## Reading text

Tokyo stocks sank more than five percent Monday on fears over the new coronavirus and a plunge in oil prices that sent the dollar down against the yen.

The benchmark Nikkei 225 index dropped 5.07 percent -- the biggest fall since February 2018 -- or 1,050.99 points to close at 19,698.76, falling below the psychologically important 20,000 line.

The broader Topix index fell 5.61 percent, or 82.49 points, to 1,388.97.

The market opened sharply lower after Wall Street stocks tumbled Friday, with petroleum producers and banks falling especially hard.

"It was like panic selling," Shinichi Yamamoto, a broker at Okasan Securities in Tokyo, told AFP.

Driving the declines was a ferocious sell-off in the oil markets, sparked by top exporter Saudi Arabia slashing prices -- in some cases to unprecedented levels -- after a bust-up with Russia over production.

"A strong yen also depressed investor sentiment in Tokyo," Yamamoto said.

The dollar traded at 102.59 yen in Asian afternoon trade, down from 105.40 yen in New York on Friday.

The dollar temporarily dropped to the 101 yen level for the first time in more than three years.

A strong yen is a negative for Japanese exporters as it makes their products less competitive abroad and also erodes profits when repatriated.

Finance Minister Taro Aso told parliament he was watching foreign exchange rates and "staying on guard".

## What you have to do
Please resume the news report on Tokyo's stock market plunge after its last sentence, keeping its style.

## Given information

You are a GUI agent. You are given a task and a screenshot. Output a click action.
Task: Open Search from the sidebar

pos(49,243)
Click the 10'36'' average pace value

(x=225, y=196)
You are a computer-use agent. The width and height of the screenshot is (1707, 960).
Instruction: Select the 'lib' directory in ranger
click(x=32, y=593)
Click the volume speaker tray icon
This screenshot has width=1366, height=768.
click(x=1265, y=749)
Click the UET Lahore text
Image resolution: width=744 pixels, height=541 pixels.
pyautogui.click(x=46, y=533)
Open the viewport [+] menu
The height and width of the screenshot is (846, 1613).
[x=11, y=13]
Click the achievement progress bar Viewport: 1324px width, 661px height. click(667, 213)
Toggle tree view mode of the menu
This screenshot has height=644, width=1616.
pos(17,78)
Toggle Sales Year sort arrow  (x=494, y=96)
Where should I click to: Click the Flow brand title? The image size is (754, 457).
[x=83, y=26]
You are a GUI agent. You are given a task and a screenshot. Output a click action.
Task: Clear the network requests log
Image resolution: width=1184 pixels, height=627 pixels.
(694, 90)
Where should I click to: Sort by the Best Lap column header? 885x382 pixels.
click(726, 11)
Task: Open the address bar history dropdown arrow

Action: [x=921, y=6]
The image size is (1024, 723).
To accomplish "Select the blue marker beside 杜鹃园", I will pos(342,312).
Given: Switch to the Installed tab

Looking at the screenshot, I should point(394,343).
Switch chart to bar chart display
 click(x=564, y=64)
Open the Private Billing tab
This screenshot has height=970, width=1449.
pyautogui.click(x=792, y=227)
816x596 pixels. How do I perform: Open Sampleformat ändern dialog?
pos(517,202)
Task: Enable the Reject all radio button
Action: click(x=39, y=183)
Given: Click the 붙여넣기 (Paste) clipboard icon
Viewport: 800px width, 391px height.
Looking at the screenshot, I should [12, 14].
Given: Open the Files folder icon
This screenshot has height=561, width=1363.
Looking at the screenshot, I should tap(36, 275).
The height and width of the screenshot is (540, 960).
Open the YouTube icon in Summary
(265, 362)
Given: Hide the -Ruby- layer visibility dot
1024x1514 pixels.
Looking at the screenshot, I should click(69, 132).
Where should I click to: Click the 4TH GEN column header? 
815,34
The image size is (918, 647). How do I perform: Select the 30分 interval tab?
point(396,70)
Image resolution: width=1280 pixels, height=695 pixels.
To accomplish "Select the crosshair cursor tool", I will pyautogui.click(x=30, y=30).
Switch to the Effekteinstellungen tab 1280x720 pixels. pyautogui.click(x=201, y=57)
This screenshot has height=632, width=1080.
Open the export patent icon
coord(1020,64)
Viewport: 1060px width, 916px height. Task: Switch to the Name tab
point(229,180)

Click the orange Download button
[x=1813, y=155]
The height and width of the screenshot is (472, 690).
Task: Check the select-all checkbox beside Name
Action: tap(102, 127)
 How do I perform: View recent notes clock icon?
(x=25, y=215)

## Answer area
The key Nikkei temporarily plunged more than six percent but slightly recovered before the closing bell on bargain-hunting, brokers said.

BoJ governor Haruhiko Kuroda told parliament: "Investor sentiment is deteriorating as uncertainty widens due to the spread of infections of the new coronavirus."

He vowed to take "appropriate action without hesitation when it's necessary".

Aso also told parliament: "We think we have to respond with not only monetary policies but fiscal measures."

Just before the opening bell, the government said Japan's economy contracted more than initially believed in the October-December quarter, reflecting the country's economic fragility.

Oil-related shares slumped with Inpex Holdings down 12.95 percent at 766 yen and Japan Petroleum Exploration falling 12.69 percent to 1,974 yen.

Major exporters were sharply down. Nissan plummeted 8.22 percent to 389.2 yen with Toyota down 4.40 percent at 6,495 yen.

Sony lost 7.30 percent to 6,214 yen and Nintendo was down 3.95 percent at 35,930 yen.